*** Opening of Extracted data ***
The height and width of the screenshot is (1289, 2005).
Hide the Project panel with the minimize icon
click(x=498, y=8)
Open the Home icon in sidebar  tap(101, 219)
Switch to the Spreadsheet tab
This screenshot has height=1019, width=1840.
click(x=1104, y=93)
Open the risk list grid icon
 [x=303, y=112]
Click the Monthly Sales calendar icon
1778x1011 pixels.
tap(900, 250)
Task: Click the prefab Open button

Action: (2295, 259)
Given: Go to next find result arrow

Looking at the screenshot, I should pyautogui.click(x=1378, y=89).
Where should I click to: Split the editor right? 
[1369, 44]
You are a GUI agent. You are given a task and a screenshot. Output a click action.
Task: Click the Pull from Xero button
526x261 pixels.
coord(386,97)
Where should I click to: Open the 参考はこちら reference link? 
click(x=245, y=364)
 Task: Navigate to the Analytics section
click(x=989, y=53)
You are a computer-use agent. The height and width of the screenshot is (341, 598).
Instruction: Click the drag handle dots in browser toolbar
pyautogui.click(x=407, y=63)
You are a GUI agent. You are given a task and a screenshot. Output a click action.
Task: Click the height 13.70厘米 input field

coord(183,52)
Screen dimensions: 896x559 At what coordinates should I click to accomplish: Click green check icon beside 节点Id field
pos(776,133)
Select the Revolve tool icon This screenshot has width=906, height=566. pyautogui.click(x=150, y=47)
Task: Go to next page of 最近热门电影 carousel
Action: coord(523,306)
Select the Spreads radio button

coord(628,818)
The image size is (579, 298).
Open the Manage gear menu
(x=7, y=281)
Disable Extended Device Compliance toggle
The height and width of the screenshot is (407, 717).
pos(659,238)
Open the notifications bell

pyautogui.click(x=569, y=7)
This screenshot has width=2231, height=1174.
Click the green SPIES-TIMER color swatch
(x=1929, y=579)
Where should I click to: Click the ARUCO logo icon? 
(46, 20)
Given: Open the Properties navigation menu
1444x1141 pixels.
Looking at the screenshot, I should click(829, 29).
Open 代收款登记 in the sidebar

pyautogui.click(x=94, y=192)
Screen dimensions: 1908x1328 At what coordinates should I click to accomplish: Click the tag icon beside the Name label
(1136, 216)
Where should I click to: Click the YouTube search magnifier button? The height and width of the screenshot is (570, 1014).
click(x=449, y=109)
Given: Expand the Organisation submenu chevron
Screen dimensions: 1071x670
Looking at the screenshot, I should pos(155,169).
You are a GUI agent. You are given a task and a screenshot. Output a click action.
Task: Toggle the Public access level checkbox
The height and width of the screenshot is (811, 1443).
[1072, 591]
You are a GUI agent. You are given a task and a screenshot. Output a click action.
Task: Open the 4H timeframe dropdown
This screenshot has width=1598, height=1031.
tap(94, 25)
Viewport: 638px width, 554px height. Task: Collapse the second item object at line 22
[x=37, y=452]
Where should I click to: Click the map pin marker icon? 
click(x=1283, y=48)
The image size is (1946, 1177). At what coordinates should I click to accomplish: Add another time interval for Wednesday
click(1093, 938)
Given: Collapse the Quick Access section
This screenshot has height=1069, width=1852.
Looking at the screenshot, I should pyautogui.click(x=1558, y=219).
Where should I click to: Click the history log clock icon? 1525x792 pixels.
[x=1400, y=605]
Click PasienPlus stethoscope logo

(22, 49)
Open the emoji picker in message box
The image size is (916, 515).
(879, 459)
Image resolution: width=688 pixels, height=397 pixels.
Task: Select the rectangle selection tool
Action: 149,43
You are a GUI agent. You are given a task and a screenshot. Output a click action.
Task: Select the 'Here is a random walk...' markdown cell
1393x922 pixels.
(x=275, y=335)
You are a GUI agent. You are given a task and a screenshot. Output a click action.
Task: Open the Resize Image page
*** Close of Extracted data ***
> Exercise directions:
Could the entries above be output once more, exactly as they are?

> Answer for this exercise:
The height and width of the screenshot is (1289, 2005).
Hide the Project panel with the minimize icon
click(x=498, y=8)
Open the Home icon in sidebar  tap(101, 219)
Switch to the Spreadsheet tab
This screenshot has height=1019, width=1840.
click(x=1104, y=93)
Open the risk list grid icon
 [x=303, y=112]
Click the Monthly Sales calendar icon
1778x1011 pixels.
tap(900, 250)
Task: Click the prefab Open button

Action: (2295, 259)
Given: Go to next find result arrow

Looking at the screenshot, I should pyautogui.click(x=1378, y=89).
Where should I click to: Split the editor right? 
[1369, 44]
You are a GUI agent. You are given a task and a screenshot. Output a click action.
Task: Click the Pull from Xero button
526x261 pixels.
coord(386,97)
Where should I click to: Open the 参考はこちら reference link? 
click(x=245, y=364)
 Task: Navigate to the Analytics section
click(x=989, y=53)
You are a computer-use agent. The height and width of the screenshot is (341, 598).
Instruction: Click the drag handle dots in browser toolbar
pyautogui.click(x=407, y=63)
You are a GUI agent. You are given a task and a screenshot. Output a click action.
Task: Click the height 13.70厘米 input field

coord(183,52)
Screen dimensions: 896x559 At what coordinates should I click to accomplish: Click green check icon beside 节点Id field
pos(776,133)
Select the Revolve tool icon This screenshot has width=906, height=566. pyautogui.click(x=150, y=47)
Task: Go to next page of 最近热门电影 carousel
Action: coord(523,306)
Select the Spreads radio button

coord(628,818)
The image size is (579, 298).
Open the Manage gear menu
(x=7, y=281)
Disable Extended Device Compliance toggle
The height and width of the screenshot is (407, 717).
pos(659,238)
Open the notifications bell

pyautogui.click(x=569, y=7)
This screenshot has width=2231, height=1174.
Click the green SPIES-TIMER color swatch
(x=1929, y=579)
Where should I click to: Click the ARUCO logo icon? 
(46, 20)
Given: Open the Properties navigation menu
1444x1141 pixels.
Looking at the screenshot, I should click(829, 29).
Open 代收款登记 in the sidebar

pyautogui.click(x=94, y=192)
Screen dimensions: 1908x1328 At what coordinates should I click to accomplish: Click the tag icon beside the Name label
(1136, 216)
Where should I click to: Click the YouTube search magnifier button? The height and width of the screenshot is (570, 1014).
click(x=449, y=109)
Given: Expand the Organisation submenu chevron
Screen dimensions: 1071x670
Looking at the screenshot, I should pos(155,169).
You are a GUI agent. You are given a task and a screenshot. Output a click action.
Task: Toggle the Public access level checkbox
The height and width of the screenshot is (811, 1443).
[1072, 591]
You are a GUI agent. You are given a task and a screenshot. Output a click action.
Task: Open the 4H timeframe dropdown
This screenshot has width=1598, height=1031.
tap(94, 25)
Viewport: 638px width, 554px height. Task: Collapse the second item object at line 22
[x=37, y=452]
Where should I click to: Click the map pin marker icon? 
click(x=1283, y=48)
The image size is (1946, 1177). At what coordinates should I click to accomplish: Add another time interval for Wednesday
click(1093, 938)
Given: Collapse the Quick Access section
This screenshot has height=1069, width=1852.
Looking at the screenshot, I should pyautogui.click(x=1558, y=219).
Where should I click to: Click the history log clock icon? 1525x792 pixels.
[x=1400, y=605]
Click PasienPlus stethoscope logo

(22, 49)
Open the emoji picker in message box
The image size is (916, 515).
(879, 459)
Image resolution: width=688 pixels, height=397 pixels.
Task: Select the rectangle selection tool
Action: 149,43
You are a GUI agent. You are given a task and a screenshot. Output a click action.
Task: Select the 'Here is a random walk...' markdown cell
1393x922 pixels.
(x=275, y=335)
You are a GUI agent. You are given a task and a screenshot. Output a click action.
Task: Open the Resize Image page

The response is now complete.